- Data listing:

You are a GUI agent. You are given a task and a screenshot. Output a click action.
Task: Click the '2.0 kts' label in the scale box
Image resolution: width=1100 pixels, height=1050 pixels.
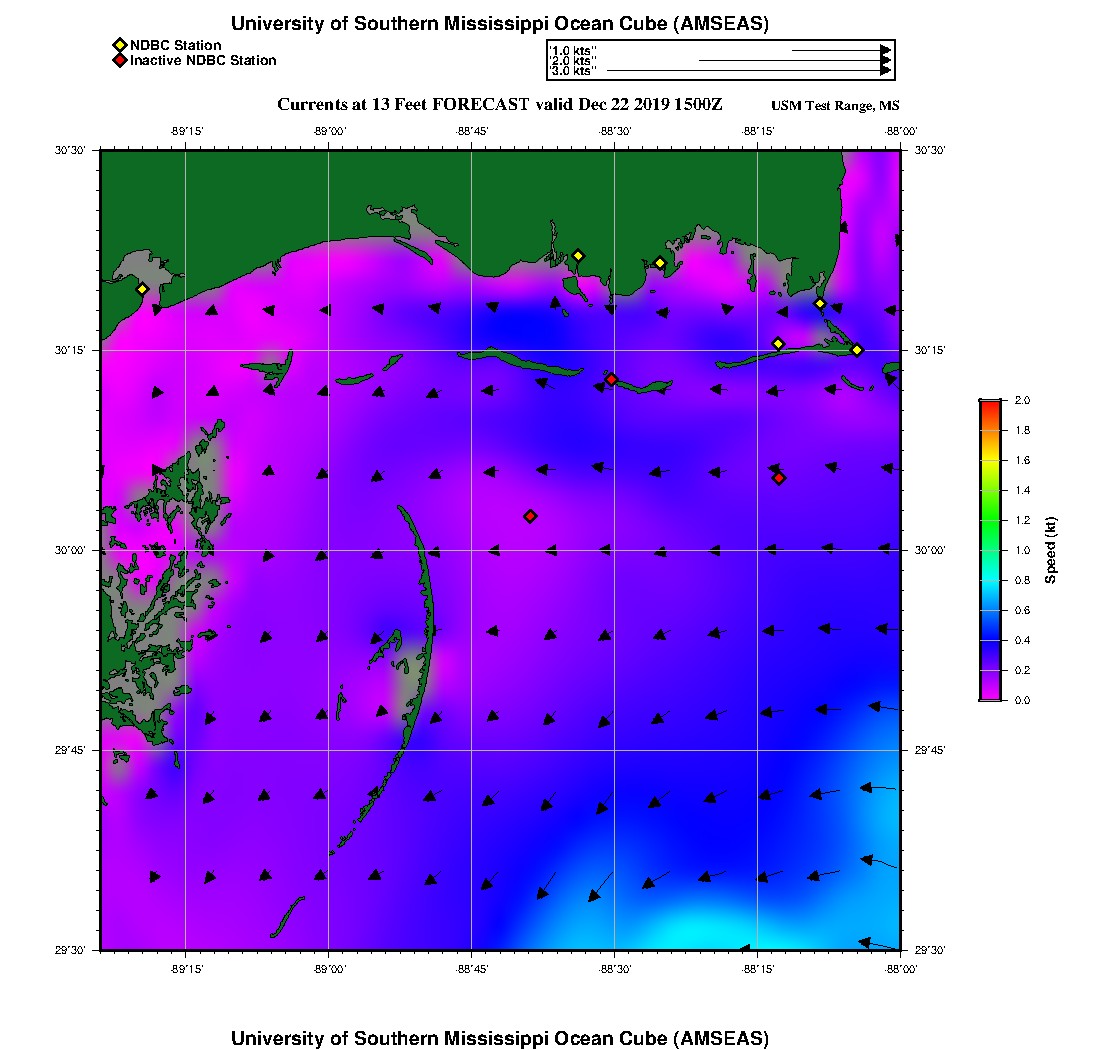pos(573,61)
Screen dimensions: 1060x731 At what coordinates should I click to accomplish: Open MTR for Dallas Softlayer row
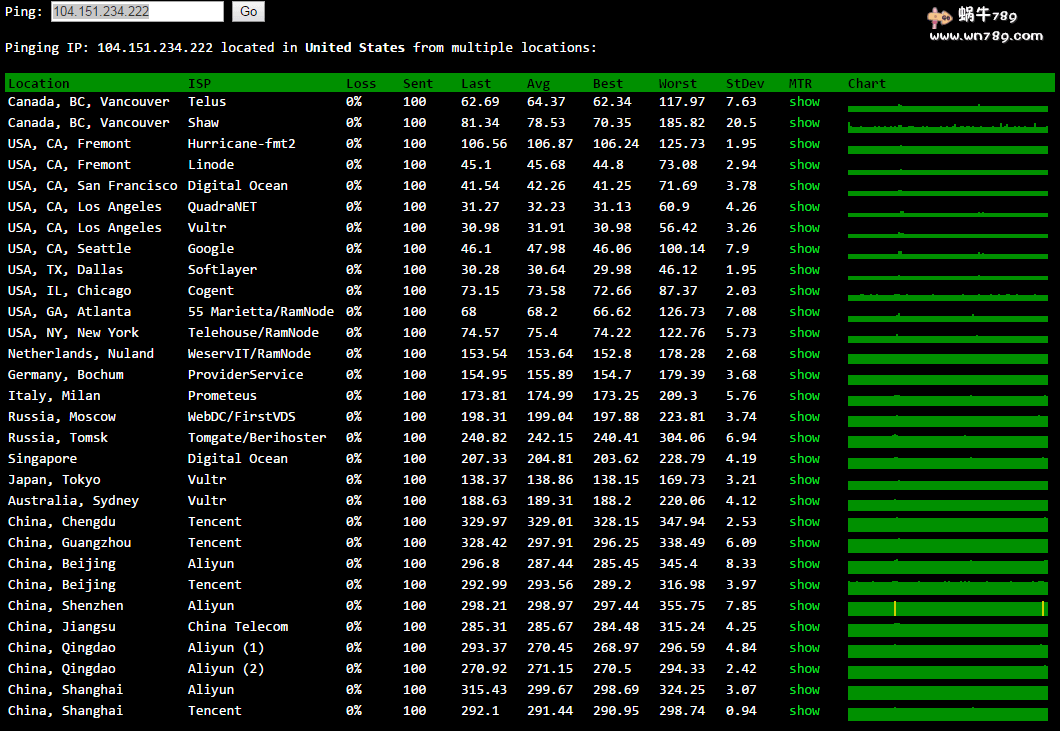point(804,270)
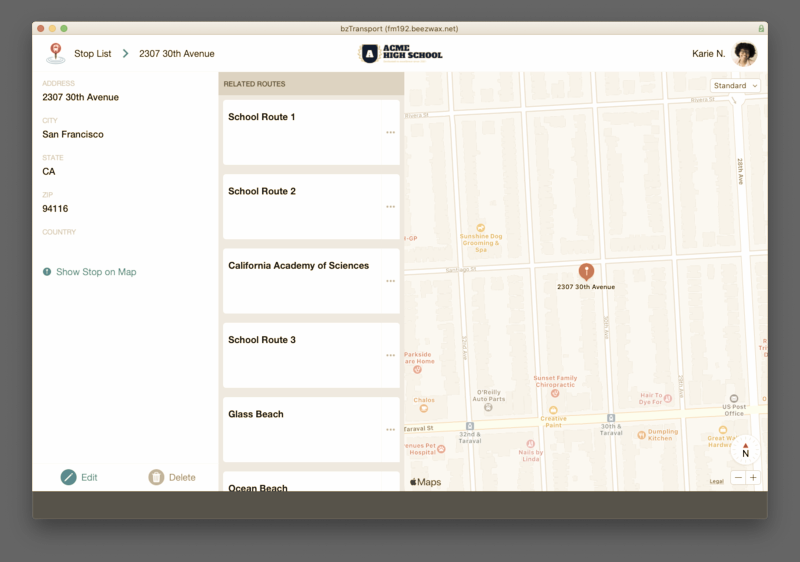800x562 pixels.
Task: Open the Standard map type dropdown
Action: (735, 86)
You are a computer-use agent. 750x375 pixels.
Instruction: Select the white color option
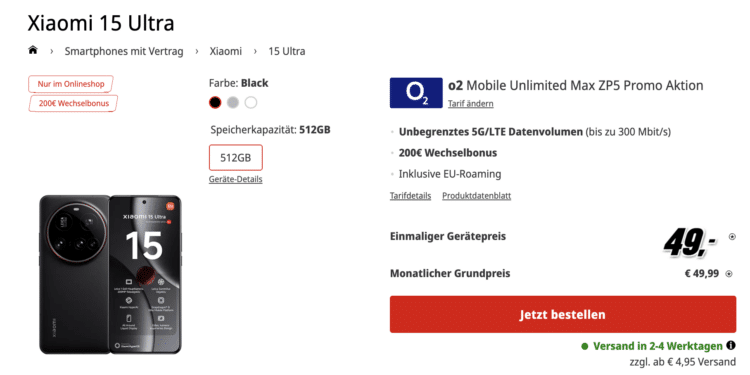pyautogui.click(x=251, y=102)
---
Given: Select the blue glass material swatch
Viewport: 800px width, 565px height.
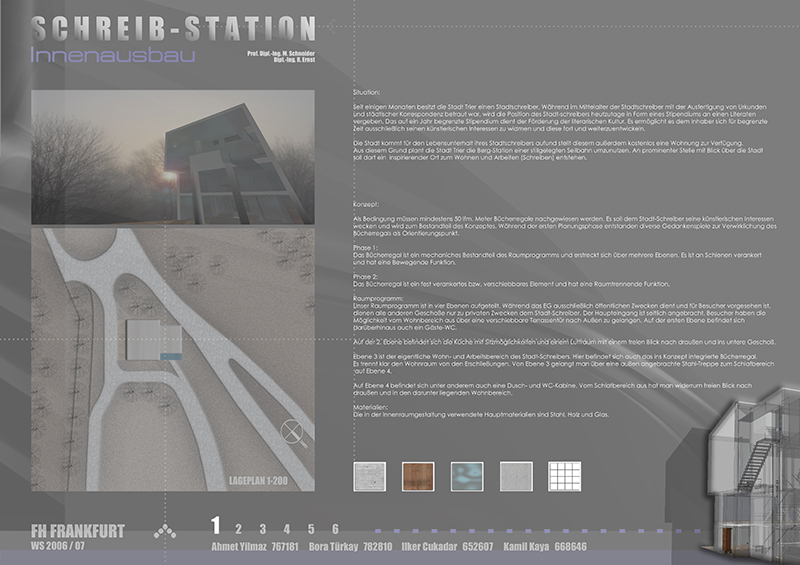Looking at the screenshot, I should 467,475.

- Written request: Copy out in full the stretch of entries from the line containing "You are a computer-use agent. 750x375 pixels." through the line containing "pyautogui.click(x=251, y=102)", raising every coordinate in the answers by 82. Leave the pictures out.

- Reply to the task:
You are a computer-use agent. 750x375 pixels.
Instruction: Select the white color option
pyautogui.click(x=333, y=184)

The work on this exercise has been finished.